When you want adults at work to learn something new, you can book time in their diaries, create a toolkit and present it to them. You can measure success by how many people attended and how they rated the training – these are easily quantifiable measures and comparable with other courses.
But let’s not ignore the qualitative measures of success – did people enjoy the training, were people able to talk about what they learned to their boss or peers (about the content, not just ‘I went on a course’) afterwards, and crucially do they want to talk about it? Was it good enough to go viral?
Not just for the likes
This is why we increasingly measure the success of training by how much people want to talk about it to each other, how much people want to photograph themselves there, and how much people want to share about it on social media.
But isn’t this just self-promotion, I hear you ask? Yes – but for the right reasons. If you treat every L&D learning journey as an internal campaign, you need a strong internal brand and name, you need to make the benefits to the individuals and the business clear, you need to raise excitement and expectations ahead of time, and then the experience itself must be brilliant. And on top of that, you need people to want to tell other people about it.
Far better than a boring training that no one wants to go to, or – possibly worse, an amazing training that no one talks about to anyone else afterwards. If you emerge from a learning journey and tell no one about it, and no one notices anything different in how you do things, did it have an impact? I’d argue no – in this case the tree didn’t make a sound if no one heard it fall.

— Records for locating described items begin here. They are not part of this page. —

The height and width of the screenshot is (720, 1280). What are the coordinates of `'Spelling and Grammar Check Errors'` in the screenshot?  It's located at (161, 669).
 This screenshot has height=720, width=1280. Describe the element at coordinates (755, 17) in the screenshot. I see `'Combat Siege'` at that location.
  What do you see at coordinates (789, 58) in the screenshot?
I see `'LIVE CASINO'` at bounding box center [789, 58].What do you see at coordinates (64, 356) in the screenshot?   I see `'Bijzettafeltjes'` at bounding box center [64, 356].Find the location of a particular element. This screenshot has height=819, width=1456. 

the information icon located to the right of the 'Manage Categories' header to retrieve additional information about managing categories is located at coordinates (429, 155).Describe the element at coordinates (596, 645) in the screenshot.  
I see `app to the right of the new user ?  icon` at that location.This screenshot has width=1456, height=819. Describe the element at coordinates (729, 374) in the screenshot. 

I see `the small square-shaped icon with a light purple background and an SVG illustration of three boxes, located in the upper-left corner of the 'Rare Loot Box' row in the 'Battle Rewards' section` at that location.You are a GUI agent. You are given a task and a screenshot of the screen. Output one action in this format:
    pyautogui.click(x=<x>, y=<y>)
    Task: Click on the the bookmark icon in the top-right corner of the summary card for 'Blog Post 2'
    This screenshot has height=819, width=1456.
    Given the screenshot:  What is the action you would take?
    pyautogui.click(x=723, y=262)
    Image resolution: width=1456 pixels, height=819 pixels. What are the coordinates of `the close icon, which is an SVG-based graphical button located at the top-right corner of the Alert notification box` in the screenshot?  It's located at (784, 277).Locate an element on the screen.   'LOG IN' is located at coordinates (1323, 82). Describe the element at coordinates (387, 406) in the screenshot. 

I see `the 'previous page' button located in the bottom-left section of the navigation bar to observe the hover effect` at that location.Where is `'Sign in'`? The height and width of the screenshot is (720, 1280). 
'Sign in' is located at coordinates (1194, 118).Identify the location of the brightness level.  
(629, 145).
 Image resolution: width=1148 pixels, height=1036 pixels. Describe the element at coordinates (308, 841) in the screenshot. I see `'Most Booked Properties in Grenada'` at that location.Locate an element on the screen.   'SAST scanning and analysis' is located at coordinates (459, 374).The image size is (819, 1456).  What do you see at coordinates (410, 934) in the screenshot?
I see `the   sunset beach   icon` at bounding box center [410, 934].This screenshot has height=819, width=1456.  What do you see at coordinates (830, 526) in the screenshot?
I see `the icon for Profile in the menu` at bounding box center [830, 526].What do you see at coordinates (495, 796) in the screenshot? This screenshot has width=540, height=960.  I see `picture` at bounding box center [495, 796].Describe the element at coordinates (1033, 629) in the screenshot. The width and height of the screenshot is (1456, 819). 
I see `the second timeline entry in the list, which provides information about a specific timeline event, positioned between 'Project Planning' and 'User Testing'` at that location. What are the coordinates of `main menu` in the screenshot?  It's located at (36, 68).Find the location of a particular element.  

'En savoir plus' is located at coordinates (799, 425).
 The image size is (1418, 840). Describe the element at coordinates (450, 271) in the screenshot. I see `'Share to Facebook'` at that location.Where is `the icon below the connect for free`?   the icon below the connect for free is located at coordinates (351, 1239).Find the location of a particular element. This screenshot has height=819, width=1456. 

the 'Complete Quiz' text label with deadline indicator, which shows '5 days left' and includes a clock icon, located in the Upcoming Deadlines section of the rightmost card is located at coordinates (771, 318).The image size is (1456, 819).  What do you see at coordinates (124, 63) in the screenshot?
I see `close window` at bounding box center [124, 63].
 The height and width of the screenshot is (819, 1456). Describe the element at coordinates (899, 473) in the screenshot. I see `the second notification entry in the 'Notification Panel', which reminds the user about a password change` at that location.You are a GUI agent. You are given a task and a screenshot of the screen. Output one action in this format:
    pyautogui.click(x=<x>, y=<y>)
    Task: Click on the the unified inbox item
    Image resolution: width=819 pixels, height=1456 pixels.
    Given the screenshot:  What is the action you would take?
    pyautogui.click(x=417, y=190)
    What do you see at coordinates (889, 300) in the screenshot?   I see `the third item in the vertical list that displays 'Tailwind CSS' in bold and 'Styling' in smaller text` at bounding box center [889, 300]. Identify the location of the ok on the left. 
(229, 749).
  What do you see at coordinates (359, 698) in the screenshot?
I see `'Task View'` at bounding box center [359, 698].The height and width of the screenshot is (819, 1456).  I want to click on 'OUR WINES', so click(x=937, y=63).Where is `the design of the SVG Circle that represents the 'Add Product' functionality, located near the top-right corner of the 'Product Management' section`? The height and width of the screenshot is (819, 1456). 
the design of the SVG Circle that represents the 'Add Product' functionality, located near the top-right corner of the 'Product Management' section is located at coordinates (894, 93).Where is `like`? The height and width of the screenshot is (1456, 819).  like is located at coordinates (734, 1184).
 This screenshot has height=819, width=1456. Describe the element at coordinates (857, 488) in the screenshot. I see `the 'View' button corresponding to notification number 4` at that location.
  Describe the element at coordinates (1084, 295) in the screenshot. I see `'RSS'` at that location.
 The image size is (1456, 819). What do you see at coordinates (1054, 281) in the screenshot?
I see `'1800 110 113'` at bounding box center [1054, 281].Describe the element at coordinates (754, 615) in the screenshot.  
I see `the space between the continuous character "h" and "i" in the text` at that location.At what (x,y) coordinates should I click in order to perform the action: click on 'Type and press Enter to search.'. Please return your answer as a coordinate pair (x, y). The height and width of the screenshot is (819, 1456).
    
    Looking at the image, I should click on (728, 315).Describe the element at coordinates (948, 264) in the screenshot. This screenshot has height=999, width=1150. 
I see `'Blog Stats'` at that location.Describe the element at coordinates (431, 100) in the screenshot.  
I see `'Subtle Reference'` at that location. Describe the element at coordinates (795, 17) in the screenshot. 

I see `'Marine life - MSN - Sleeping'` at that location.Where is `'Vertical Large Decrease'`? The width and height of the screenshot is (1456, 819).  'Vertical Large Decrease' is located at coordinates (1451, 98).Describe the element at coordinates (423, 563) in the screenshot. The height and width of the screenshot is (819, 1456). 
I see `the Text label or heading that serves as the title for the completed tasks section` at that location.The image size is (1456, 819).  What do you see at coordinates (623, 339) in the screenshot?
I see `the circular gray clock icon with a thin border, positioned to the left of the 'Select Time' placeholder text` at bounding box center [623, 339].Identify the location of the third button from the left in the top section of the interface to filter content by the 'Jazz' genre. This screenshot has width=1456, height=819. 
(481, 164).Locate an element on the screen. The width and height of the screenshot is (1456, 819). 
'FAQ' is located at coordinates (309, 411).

A crucial ingredient of a successful learning journey is how you want people to talk about it afterwards to their peers and bosses.
Have you made it easy for them to explain what it was? Have you given them opportunities and assets to share? Have you provided them with an opportunity to share, and rewarded them for sharing? Creating excitement and demand for learning motivates other people to learn, and it raises awareness of what was learned too.
When L&D goes viral, it’s a win win.